[Coming Next: Pre-Season NCAA Tournament Seed and At Large Selection Candidates]
In the preceding post, I showed how I assign pre-season strength ratings and ranks to teams. In this post, I show, if the assigned strength ratings and ranks are correct, an approximation of what teams’ end-of-season ranks will be given their schedules.
Here is the process I use to generate the end-of-season ranks:
1. After downloading all the team schedules for the coming year, for each game, I calculate the pre-season strength rating difference between the teams. I then adjust the rating difference to account for home field advantage. (In neutral site games, there is no game location adjustment.) In rating terms, based on games played since 2010, home field advantage on average is worth 0.0145. So if the better rated team is the home team, I increase the rating difference between the teams by 0.0145 and if the better rated team is the away team I decrease the difference by 0.0145.
2. Using the location-adjusted rating difference for a game, I then determine a predicted outcome for that game. To do this, I use a table that shows, for each rating difference level (to four decimal places), the likelihood of the better rated team winning, tieing, or losing the game. The table is based on the location-adjusted rating differences and results for all games played since 2010.

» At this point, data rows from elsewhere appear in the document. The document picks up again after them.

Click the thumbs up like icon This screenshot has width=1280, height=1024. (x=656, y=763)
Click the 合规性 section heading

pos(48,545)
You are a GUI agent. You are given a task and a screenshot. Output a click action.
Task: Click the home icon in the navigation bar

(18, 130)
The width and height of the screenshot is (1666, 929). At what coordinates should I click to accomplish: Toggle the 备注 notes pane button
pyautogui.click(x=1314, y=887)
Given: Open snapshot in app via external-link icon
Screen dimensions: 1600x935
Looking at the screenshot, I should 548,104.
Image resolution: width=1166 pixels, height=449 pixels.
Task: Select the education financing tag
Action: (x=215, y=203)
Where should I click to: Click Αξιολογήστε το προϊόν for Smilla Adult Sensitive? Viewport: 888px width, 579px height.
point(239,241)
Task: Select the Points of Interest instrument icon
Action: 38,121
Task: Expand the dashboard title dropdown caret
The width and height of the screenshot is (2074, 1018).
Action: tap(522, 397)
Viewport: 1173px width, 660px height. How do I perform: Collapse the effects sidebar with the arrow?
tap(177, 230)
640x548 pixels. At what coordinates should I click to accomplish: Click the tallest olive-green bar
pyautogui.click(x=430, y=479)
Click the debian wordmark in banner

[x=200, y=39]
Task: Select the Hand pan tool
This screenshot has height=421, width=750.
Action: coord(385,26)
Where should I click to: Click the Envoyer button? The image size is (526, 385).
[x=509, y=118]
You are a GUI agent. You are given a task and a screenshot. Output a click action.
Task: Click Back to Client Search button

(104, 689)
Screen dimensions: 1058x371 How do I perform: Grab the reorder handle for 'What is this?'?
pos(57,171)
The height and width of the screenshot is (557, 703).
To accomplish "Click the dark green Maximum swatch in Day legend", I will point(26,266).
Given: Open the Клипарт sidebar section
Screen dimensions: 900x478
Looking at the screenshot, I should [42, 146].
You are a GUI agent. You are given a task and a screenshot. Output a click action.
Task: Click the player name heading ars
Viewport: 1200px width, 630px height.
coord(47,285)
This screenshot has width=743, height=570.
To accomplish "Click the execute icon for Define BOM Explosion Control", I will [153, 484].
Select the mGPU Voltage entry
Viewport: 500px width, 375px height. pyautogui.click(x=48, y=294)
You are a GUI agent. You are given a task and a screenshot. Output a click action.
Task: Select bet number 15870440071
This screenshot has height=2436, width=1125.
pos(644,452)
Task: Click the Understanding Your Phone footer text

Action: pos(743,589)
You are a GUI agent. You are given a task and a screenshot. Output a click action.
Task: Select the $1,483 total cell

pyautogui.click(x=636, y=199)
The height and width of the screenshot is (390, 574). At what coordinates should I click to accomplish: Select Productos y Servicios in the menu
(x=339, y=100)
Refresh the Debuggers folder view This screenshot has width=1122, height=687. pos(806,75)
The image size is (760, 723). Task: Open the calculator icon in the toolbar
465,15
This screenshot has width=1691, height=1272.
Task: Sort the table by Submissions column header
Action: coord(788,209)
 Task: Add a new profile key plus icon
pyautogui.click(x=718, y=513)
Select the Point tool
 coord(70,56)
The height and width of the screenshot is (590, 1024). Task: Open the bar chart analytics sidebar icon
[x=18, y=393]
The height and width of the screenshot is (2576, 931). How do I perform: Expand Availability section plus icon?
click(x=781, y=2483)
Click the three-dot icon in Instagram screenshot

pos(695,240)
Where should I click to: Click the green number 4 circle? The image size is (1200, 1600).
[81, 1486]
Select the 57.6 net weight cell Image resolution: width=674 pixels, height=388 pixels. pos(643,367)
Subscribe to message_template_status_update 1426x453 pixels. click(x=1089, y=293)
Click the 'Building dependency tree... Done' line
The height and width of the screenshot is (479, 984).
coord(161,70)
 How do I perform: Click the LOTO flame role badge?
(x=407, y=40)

In predicting the outcomes, if the win likelihood of a team is 50% or greater, I predict a win for that team and a loss for its opponent. If the win likelihood of the better rated team is less than 50%, then I predict a tie, even though one team is more likely to win than the other. I do this because if the win likelihood of the better rated team is less than 50% and I predict a win by the better rated team, I am more likely than not to be wrong: The result is more likely to be a tie or a loss than a win. Of course, predicting a tie also is more likely than not to be wrong, since the result is more likely to be a loss or a win. I have chosen to predict a tie because although more likely than not to be wrong, it will be closer to the right result than if I had predicted a win and and the result was a loss. One side effect of doing this is that the system predicts more ties than actually are likely to occur -- for the upcoming season it predicts 28% of games as ties whereas the historic actual number of ties is 21%.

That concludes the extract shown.